Solo: A Star Wars Story - 10 Fan Service Moments That Will Make You Groan

Sometimes nodding and winking at the past is far from a good thing.

Solo A Star Wars Story Chewbacca
Lucasfilm

The modern reinvention of the Star Wars franchise has made a lot of money off the back of nostalgia. In 2015, the franchise's triumphant return in The Force Awakens mined the goodwill of fans to the tune of two billion dollars at the worldwide box office, while first spin-off Rogue One transported audiences to a world that was different, but familiar, and littered with references to the original Star Wars movies.

That same sense of nostalgia and fan service is at play in Solo: A Star Wars Story, which takes everyone's favourite character from the original Star Wars trilogy and gives him a superhero-style origin tale. It's a film that delights in winking and nodding at dialogue from the past, while filling in backstory gaps with all of the subtlety of a blaster shot to the face.

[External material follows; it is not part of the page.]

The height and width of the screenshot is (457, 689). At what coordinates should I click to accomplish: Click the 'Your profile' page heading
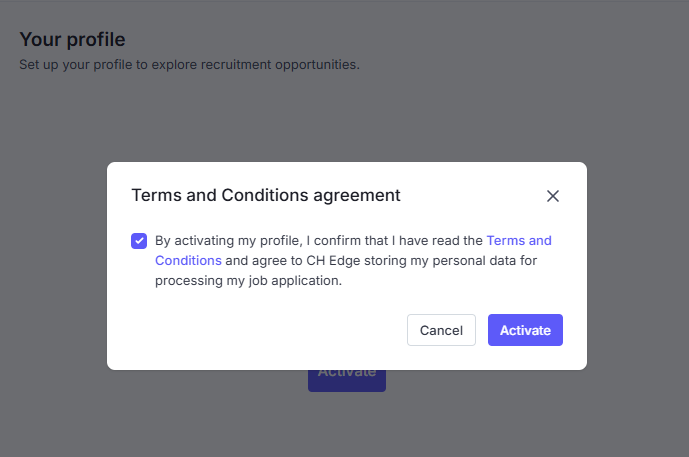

On the surface, Solo is a decent enough adventure movie with some fun action sequences and a good line in comedy that mostly works. However, there are elements of its script that land like enormous lead balloons, evoking the past in ways that come across as a little too obvious, bringing the movie to a grinding halt.

There are, of course, spoilers ahead.

10. Chewbacca Learns Dejarik

Solo A Star Wars Story Chewbacca
Lucasfilm

One of the first scenes involving Chewbacca in Star Wars: A New Hope sees him playing the chess-like board game Dejarik aboard the Millennium Falcon. R2-D2 is winning the game, but Han Solo suggests that Wookiees are bad losers and are known to pull people's arms out of their sockets in rage. C-3PO then advises Artoo to "let the Wookiee win".

In Solo: A Star Wars Story, soon after the gang of thieves join forces with Lando Calrissian and climb aboard the Falcon, Chewbacca and the group's ringleader Tobias Beckett are shown playing the game. Beckett, in one of many clear nods to the film's conclusion, advises Chewbacca that people are predictable and that a good player sees a number of moves in the future.

This is a scene that exists in Solo: A Star Wars Story solely as a nod to one of the most memorable moments in A New Hope. The idea of Beckett as a manipulator and a predictor of human behaviour had already been established elsewhere, so the appearance of the Dejarik board is merely included for fans to recognise.